The food industry is vast, encompassing businesses producing, processing, preserving, packaging, and transporting food products. Sales of spreads, convenience food, meat, pet food, vegetables, fruits, baby food, snacks, bread, cereals, and sauces all contribute to the total value of the food industry. The food service industry includes cafeterias and restaurants.
Like all industries, the food industry’s capitalized on data science to improve operations and increase profits. Businesses use potent computers to pool and process data. Let’s look at how data analytics works and how data science impacts businesses in the food industry.
How does data analytics work?
Data science refers to using algorithms and scientific processes to evaluate various types of data, such as unstructured data. Using multiple methods to evaluate data enables data scientists and data analysts to generate helpful information about sales trends, operating costs, and future demand.
Companies using data science and big data analytics to generate helpful information employ data mining software to harvest data. They may physically transfer or copy data and combine data from various sources. They may also opt to use data virtualization to access data from multiple sources without moving or copying the data.
Predictive analytics software searches for patterns in the data sets. Identifying trends enables data science software to anticipate future demand for various goods and services. For example, while historical data may indicate rising demand for meat products over the last decade, it could identify that the growth rate’s slowing, enabling food industry companies to anticipate that demand levels will stabilize.
Data experts use data visualization software to produce reports. Businesses may distribute reports to executives, boards, or shareholders and support operational recommendations.
How is data science impacting the food industry?
All businesses within the food industry can use data to increase efficiency. For example, food production and distribution companies benefit from having logisticians evaluate various shipping routes to determine how to reduce shipping times and costs. Data analytics can also evaluate population trends, enabling logisticians to anticipate increased or decreased demand levels in specific regions. They can use that information to build supply routes to areas with higher demand.

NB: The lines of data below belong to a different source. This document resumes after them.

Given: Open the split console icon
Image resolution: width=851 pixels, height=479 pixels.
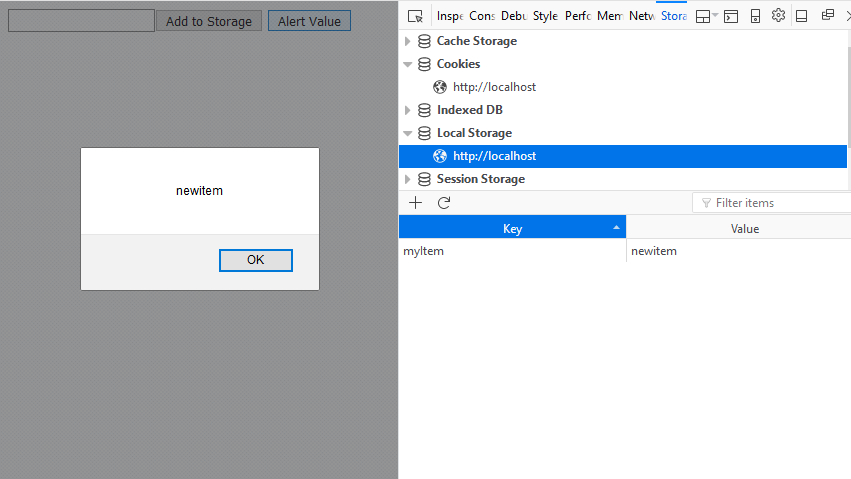Looking at the screenshot, I should pyautogui.click(x=731, y=16).
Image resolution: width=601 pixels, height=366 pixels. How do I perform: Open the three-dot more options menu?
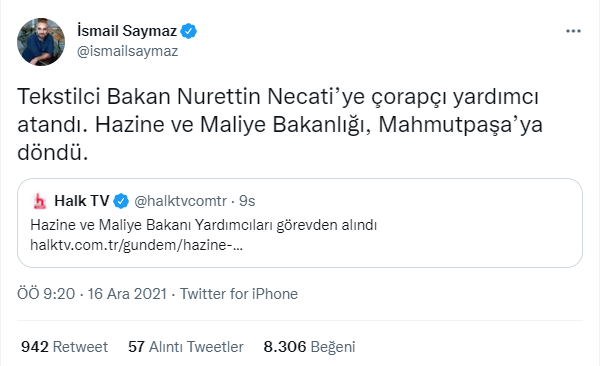point(573,31)
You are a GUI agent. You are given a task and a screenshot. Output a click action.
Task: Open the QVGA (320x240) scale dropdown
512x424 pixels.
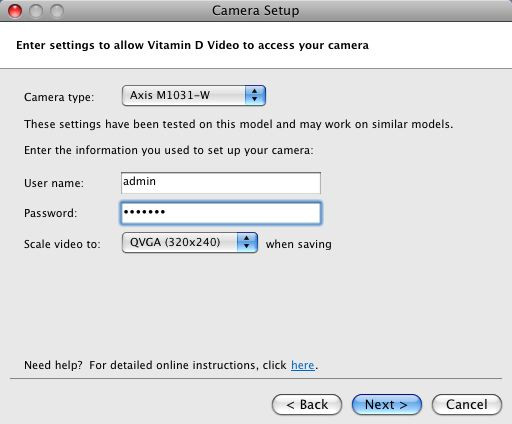click(190, 243)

Food production companies can use data science to determine which products to discontinue. Identifying reduced demand from data trends enables businesses to determine when producing various goods will not be profitable. Food producers can use that data to develop a business strategy, determine how to reassign staff members, and implement a marketing strategy to reduce criticism from consumers.

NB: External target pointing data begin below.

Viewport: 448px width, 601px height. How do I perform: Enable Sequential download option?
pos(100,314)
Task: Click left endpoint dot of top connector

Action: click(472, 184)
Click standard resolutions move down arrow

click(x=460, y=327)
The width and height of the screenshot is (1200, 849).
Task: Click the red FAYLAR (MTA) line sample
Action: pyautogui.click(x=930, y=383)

Analysed data can also identify ingredients causing health issues. Food production companies may invest in research and development to identify alternate ingredients and modify recipes to produce healthier products. The food industry can also identify consumption trends and identify the most popular flavors, enabling them to determine how to use popular flavors to boost sales of existing products. For example, a company producing turnovers may determine that blueberry filling is more popular than apple filling. Consequently, they may introduce blueberry turnovers to their products. Companies already producing blueberry turnovers may increase production, reduce the production of apple turnovers, and invest in a blueberry turnover marketing campaign.
Restaurant supply companies can use data analysis to anticipate product demand. For example, the location may influence the type of restaurant equipment Wenatchee Valley food industry businesses need. Wenatchee Valley contains millions of acres of grapes used to produce wine. Consequently, local wine producers and wine tasting businesses may fuel demand for refrigerators to store ingredients and preserve wine after it’s opened. Analytics could demonstrate local restaurants are more likely to serve wine, increasing their need for bottle coolers. They may also note higher demand for pizza prep tables, prompting them to increase their stock of those types of prep tables.
Food industry businesses use data scientists to modify shipping routes, identify discontinued products, determine how to allocate research and development funds, and identify in-demand food prep equipment. Data analysis can also influence marketing campaigns.